Then my E.D. started towards the end of the month, or early the next month. Every single day I'd make sure I would work out at night for 10-20 minutes on videos I watched. Sometimes I would do random daily mini workouts too. I wouldn't say it was as extreme as other's experiences, but I was also restricting to 1200 calories a day, sometimes less. I would continue this, along with variations of phases of exercise, like running instead, or weight lifting, High Intensity Interval Training, and things like that.

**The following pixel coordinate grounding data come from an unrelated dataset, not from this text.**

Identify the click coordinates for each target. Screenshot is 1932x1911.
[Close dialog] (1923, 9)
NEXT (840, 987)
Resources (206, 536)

Well I got what I thought I wanted, and it came with what I know I don't want. In around 2 or so months, I dropped from 120 to my low of 107 pounds. I actually never did intend to go so low, and didn't know what I was doing was unhealthy, until I started doing some more research. It took me a while to realize that I needed to gain, but I started to up my calories. First up to 1400-1500 calories, and I thought that was enough. After a little time and more research, I convinced myself 1750 calories. Now I have been going at least 1840-2100 calories a day to gain some weight back. I think I have been in the 1700-2100 range for almost a month and a half now. I know that I probably need more, but the fact that I only had the ED for a couple months makes me feel like it's not as bad, even if it is.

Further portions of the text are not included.